Streamlit is used to display all prompt evaluations from Ragas as well as the human in the loop demo (to efficiently perform thumbs up and thumbs down).
This streamlit demo is a comprehensive framework that encompasses a wide variety of processes including running automatic RAG evaluations and testing new instructions using a thumbs up/thumbs down approach. This aims to improve the current RAG solution so that it can produce accurate, contextually relevant, and safe outputs. The demonstration will play a crucial role in deploying improved RAG solutions effectively, addressing challenges related to bias, misinformation, and unintended outputs.

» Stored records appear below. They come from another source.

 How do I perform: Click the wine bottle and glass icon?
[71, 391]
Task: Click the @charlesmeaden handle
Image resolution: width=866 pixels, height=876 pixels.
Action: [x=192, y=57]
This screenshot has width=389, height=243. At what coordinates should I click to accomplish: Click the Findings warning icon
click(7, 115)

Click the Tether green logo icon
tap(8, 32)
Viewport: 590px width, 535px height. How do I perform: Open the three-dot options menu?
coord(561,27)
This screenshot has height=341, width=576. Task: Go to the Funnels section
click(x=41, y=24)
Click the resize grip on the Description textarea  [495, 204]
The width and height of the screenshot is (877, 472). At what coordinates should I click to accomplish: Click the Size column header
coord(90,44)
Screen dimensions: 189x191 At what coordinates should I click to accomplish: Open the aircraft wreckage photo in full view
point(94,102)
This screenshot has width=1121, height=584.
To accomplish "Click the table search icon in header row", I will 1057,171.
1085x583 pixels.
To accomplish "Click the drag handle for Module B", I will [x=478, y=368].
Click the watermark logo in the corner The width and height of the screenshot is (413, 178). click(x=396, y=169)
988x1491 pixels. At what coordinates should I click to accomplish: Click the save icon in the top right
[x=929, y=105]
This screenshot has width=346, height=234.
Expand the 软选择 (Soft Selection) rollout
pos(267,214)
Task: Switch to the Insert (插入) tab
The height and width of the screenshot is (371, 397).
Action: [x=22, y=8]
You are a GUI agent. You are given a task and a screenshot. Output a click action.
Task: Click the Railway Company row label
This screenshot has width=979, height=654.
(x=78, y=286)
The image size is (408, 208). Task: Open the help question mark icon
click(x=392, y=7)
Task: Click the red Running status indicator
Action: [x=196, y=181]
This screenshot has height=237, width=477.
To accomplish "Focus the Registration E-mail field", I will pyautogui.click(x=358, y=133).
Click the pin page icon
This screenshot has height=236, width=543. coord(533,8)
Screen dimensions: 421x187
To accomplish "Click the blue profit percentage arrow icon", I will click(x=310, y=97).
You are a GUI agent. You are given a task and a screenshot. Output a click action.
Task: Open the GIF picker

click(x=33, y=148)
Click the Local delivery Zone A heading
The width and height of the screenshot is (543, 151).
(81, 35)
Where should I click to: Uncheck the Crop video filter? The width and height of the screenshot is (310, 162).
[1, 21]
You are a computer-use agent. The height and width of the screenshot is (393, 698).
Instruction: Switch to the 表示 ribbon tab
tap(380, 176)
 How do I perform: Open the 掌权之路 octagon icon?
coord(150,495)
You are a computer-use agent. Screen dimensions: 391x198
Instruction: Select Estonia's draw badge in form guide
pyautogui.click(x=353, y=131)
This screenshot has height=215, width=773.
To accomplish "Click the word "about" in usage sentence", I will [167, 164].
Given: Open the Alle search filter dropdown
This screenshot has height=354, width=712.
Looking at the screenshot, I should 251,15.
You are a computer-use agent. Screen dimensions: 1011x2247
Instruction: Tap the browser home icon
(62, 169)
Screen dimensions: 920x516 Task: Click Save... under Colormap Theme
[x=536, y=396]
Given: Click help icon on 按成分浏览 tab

This repository implements some of these features:
-
Prompt Evaluation: this implements a prototype tool to visualize and inspect the evaluated prompts using a steamlit app.
-
Human in the Loop (HITL_Demo): this module implements a tool to enable the evaluation of LLMs by humans using a double-blind evaluation. It displays the different versions of outputs based on different settings of LLMs so that a human can compare quality of the outputs.
In order to run the different modules, we used following environment and settings.
RAM: 5GB memory
SageMaker Instance: ml.t3.large
Run on a sagemaker domain and create a JupyterLab instance.
-
Clone the repository:
-
Install dependencies using the requirements.txt:
pip install -r requirements.txt
This folder contains the code for the visualization tool. This tool is designed to make the inspection of the logs easier.
- Navigate to the appropriate folder
cd Prompt_Evaluation
- Install dependencies(optional):
pip install streamlit streamlit-aggrid
-
Update datasources in config.py. Make sure you have ragas_output.csv in the folder (includes question, context, answer, ground truth, and list of metrics and their values).
-
Start the web app:
streamlit run main.py --server.runOnSave true -
In the browser, go to this url:
https://{notebook-url}/proxy/8501/
- Navigate to the appropriate folder
cd HITL_Demo
- Install dependencies using requirements.txt (optional):
pip install -r requirements.txt
model_parameters.json
A JSON file containing the following keys along with their corresponding data types:
model_name string
temperature string
new_prompts.csv
A csv file consisting of prompts/instructions containing the following columns:
question
contexts
answer
ground_truths
context_recall
context_precision
answer_relevancy
faithfulness
answer_similarity
answer_correctness
best_prompt
second_best_prompt
third_best_prompt
This is the output from running Ragas and AutoPrompting.
prompt_ids.csv
A csv file consisting of prompts/instructions containing the following columns:
Id
Prompts
-
Please open config.py and make appropriate changes to the data paths and other settings.
-
For running the prompt human evaluation Streamlit app, please use the command:
streamlit run prompt_human_evaluation_app.py --server.runOnSave true
Then, you'll see the information in the terminal:
You can now view your Streamlit app in your browser.
Network URL: http://169.255.254.1:8501
External URL: http://35.174.73.137:8501
Because of the restriction in SageMaker Studio, click the link doesn't open the app automatically. To address this issue, please copy the link of the terminal page and add /proxy/port_number/ right after /default/. Copy and paste the link into a new tap and hit enter. The sample link:
https://{notebook-url}/jupyter_lab/default/proxy/8501/
In the link, add a model name, and an instruction for prompt one and an instruction for prompt two. When selecting the first and second prompt for instruction, remember that None = no instruction (just the question), Default = autoprompt outputted instruction for the given question, and 0-68 refer to prompts as shown in prompt_ids.csv.